Given records below:
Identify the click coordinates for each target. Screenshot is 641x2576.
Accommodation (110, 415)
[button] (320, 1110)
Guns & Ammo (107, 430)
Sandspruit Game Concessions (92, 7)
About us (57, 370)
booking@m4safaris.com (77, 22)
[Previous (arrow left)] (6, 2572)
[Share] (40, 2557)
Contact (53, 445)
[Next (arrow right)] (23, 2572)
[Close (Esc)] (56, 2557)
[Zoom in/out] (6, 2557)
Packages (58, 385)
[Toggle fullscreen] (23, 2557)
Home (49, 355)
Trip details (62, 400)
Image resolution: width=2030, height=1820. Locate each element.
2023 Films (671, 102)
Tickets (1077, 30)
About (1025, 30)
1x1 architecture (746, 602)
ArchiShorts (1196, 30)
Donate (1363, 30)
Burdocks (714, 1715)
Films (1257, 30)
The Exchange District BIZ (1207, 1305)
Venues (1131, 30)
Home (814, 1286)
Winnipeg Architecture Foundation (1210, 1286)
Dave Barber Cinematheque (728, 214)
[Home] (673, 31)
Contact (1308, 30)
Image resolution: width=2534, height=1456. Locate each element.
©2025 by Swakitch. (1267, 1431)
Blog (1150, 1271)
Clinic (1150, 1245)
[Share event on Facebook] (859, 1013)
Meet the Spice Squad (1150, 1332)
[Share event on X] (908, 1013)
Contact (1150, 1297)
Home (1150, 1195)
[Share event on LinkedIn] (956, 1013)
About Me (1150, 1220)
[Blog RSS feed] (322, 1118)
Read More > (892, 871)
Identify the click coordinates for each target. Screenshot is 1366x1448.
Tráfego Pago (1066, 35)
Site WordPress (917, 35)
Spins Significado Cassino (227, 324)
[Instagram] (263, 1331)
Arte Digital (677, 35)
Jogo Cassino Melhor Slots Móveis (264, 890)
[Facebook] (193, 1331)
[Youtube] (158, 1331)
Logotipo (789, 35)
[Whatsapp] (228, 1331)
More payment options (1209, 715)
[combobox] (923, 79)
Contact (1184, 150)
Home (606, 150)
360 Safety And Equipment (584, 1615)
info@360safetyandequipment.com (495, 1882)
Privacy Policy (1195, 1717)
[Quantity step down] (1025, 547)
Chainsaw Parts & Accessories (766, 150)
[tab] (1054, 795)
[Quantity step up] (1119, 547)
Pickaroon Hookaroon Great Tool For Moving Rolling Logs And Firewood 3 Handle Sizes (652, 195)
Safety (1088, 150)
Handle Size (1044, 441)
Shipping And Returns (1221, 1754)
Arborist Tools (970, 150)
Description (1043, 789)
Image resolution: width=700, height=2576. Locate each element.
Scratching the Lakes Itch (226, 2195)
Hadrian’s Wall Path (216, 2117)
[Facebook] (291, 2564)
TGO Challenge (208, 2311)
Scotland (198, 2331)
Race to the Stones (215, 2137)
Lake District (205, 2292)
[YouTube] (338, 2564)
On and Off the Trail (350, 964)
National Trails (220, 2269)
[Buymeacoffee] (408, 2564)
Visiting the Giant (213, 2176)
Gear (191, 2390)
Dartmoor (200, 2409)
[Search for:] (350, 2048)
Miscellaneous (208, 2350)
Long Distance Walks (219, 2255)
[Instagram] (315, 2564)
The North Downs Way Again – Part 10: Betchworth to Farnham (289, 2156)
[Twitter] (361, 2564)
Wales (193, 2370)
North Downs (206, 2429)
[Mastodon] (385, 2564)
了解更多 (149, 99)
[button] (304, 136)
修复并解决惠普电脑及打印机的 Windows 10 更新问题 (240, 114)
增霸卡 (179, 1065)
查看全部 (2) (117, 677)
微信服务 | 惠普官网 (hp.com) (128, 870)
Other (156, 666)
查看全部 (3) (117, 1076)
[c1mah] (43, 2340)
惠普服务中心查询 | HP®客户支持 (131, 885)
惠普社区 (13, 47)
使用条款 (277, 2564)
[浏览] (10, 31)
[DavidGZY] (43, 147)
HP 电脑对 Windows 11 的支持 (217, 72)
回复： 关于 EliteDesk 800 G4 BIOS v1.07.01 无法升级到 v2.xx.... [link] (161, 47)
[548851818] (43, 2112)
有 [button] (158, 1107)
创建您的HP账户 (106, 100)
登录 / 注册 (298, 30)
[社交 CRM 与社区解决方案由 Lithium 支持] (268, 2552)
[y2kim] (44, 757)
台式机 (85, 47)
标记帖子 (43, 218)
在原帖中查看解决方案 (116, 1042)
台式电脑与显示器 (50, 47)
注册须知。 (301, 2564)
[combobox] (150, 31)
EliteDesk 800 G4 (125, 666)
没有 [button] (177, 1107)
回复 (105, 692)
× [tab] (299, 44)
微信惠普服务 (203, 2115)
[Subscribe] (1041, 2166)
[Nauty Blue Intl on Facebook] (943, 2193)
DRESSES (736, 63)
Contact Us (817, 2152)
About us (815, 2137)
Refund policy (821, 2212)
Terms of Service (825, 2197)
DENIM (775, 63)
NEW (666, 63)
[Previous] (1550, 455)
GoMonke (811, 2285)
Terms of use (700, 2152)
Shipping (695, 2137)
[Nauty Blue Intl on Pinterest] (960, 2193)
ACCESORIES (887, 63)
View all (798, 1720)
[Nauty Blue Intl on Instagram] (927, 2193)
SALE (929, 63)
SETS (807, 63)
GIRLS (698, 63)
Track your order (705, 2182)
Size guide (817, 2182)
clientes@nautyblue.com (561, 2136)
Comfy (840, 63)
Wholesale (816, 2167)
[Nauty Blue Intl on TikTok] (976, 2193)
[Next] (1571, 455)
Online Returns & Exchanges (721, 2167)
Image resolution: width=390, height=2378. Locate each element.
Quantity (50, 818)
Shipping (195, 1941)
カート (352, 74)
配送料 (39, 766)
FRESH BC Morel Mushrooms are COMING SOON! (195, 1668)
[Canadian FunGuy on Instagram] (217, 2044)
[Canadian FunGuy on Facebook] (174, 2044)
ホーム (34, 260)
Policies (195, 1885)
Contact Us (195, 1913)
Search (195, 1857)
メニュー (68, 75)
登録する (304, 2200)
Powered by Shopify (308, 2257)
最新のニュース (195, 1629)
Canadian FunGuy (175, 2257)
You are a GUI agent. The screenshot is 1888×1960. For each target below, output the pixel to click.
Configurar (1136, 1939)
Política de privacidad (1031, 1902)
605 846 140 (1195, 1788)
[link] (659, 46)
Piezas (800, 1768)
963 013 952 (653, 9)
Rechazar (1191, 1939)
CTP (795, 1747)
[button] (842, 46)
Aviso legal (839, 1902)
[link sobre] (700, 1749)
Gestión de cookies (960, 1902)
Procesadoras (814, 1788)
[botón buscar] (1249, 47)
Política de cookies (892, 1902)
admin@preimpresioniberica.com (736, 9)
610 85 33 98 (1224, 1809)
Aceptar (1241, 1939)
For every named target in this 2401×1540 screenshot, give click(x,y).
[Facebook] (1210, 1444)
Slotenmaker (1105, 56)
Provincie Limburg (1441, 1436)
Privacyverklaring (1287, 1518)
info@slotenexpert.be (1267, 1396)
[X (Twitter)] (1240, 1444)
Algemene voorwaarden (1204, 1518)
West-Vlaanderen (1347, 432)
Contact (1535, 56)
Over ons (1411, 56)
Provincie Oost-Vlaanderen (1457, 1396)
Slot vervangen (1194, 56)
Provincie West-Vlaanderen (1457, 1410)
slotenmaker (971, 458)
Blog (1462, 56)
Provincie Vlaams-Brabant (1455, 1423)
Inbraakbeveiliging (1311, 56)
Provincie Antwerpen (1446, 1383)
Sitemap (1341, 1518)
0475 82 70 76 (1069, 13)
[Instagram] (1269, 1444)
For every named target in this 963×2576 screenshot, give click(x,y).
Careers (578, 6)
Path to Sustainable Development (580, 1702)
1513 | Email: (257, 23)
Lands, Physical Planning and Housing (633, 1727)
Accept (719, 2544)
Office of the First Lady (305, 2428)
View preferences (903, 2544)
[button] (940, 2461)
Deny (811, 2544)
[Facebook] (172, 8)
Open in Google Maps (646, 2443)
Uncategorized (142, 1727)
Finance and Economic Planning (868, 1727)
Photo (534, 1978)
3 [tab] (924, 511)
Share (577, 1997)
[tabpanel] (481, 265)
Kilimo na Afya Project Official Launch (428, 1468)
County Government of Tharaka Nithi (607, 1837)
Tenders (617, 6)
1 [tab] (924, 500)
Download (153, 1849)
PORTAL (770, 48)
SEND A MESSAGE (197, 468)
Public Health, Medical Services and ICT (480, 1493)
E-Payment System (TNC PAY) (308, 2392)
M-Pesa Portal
End of Given records.
* [What you need to do] From the listing above, copy out each line where the word "every" appears.

* [Worked solution]
For every named target in this 2401×1540 screenshot, give click(x,y).
For every named target in this 963×2576 screenshot, give click(x,y).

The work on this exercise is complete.